Exercise aim => Rewrite the whole listing below as a numbered list, one line per item and with no blank lines. Leave out the pictures.

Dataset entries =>
════════

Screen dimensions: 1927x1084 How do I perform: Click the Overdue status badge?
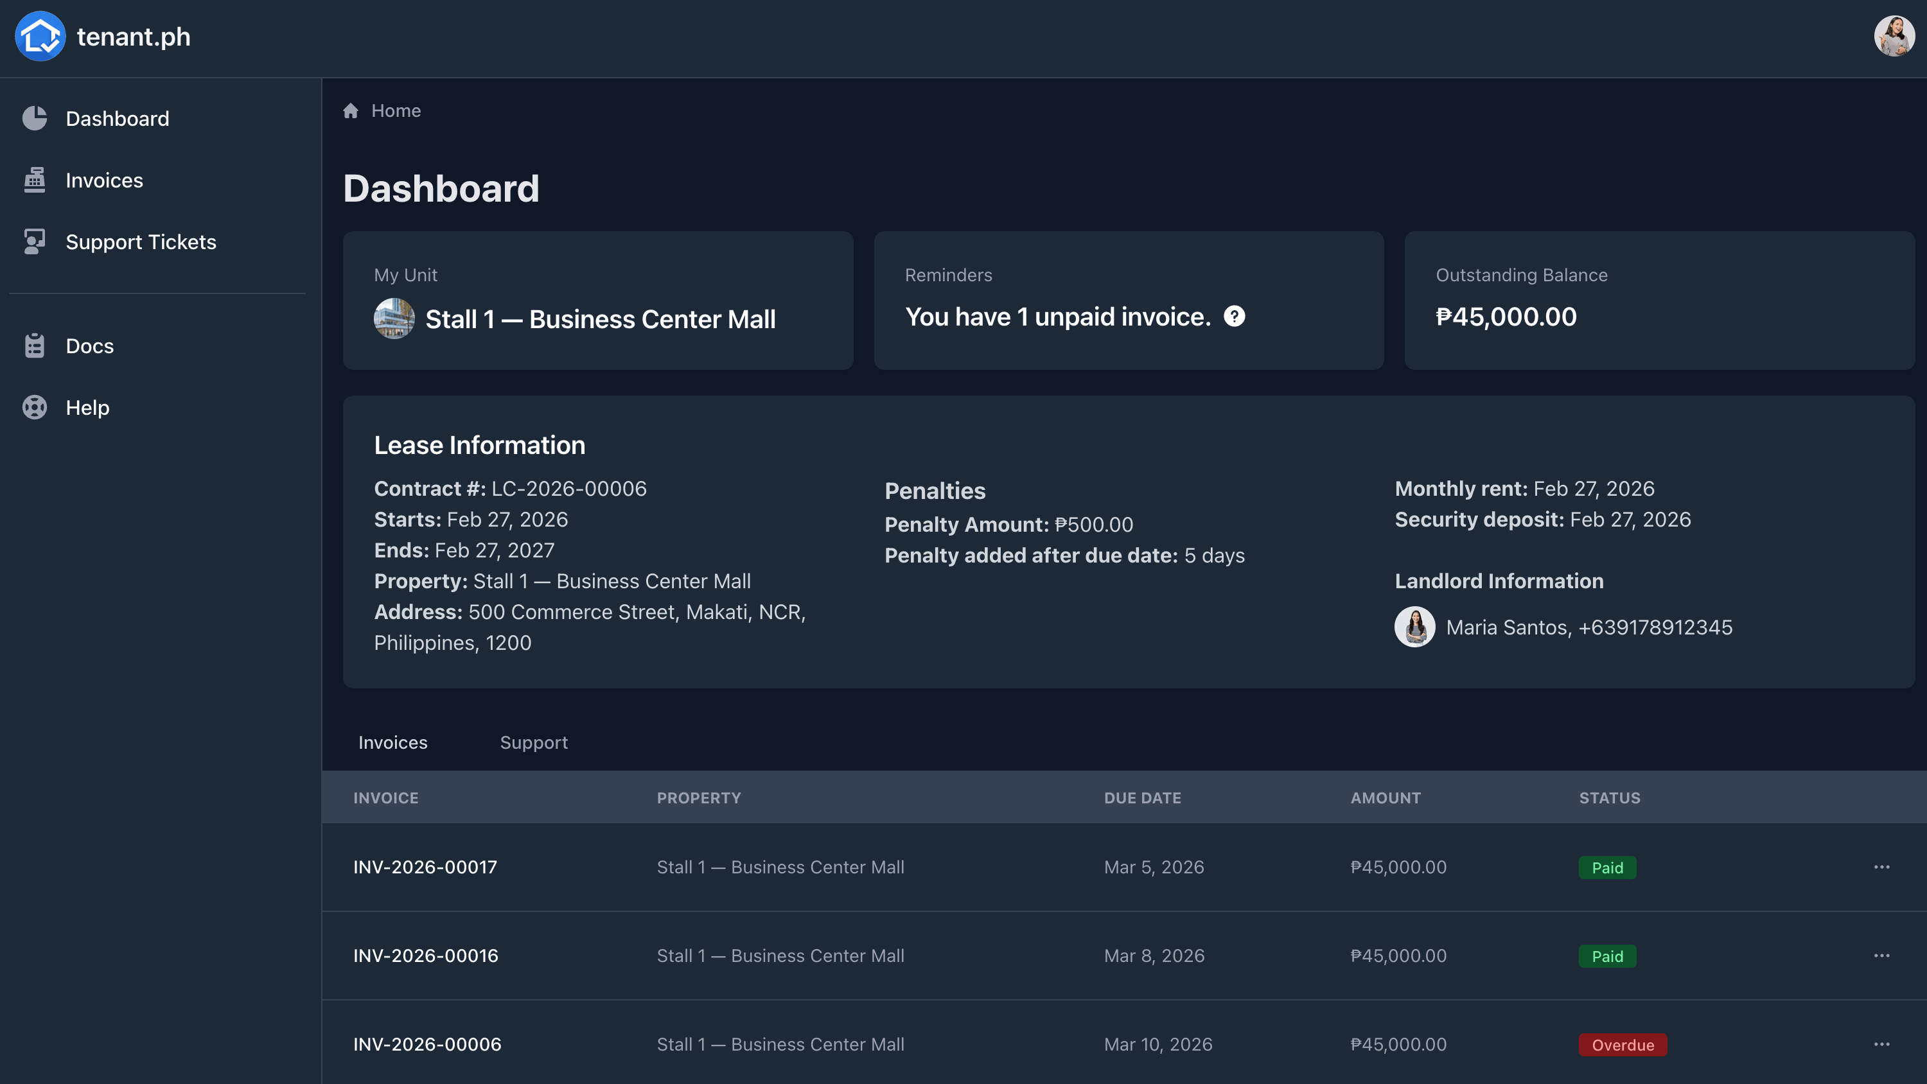1622,1045
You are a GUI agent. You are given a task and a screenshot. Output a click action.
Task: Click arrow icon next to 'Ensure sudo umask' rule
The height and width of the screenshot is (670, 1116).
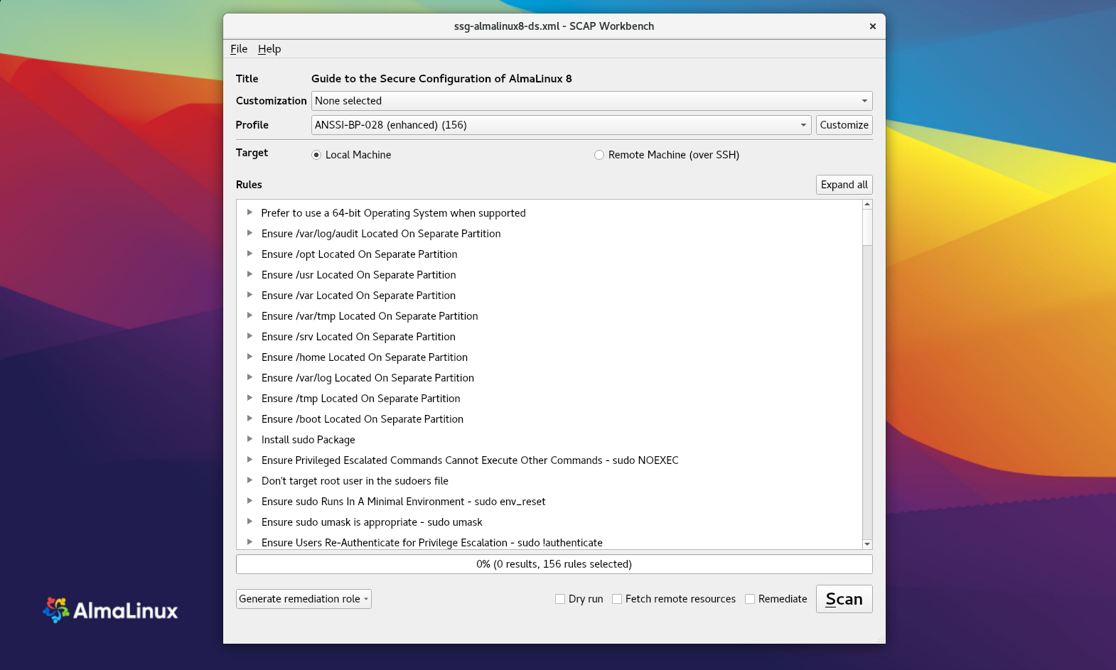click(x=250, y=522)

════════

Result =>
1. Screen dimensions: 1927x1084 How do I perform: Click the Overdue status badge?
2. 1622,1045
3. You are a GUI agent. You are given a task and a screenshot. Output a click action.
4. Task: Click arrow icon next to 'Ensure sudo umask' rule
5. The height and width of the screenshot is (670, 1116).
6. click(x=250, y=522)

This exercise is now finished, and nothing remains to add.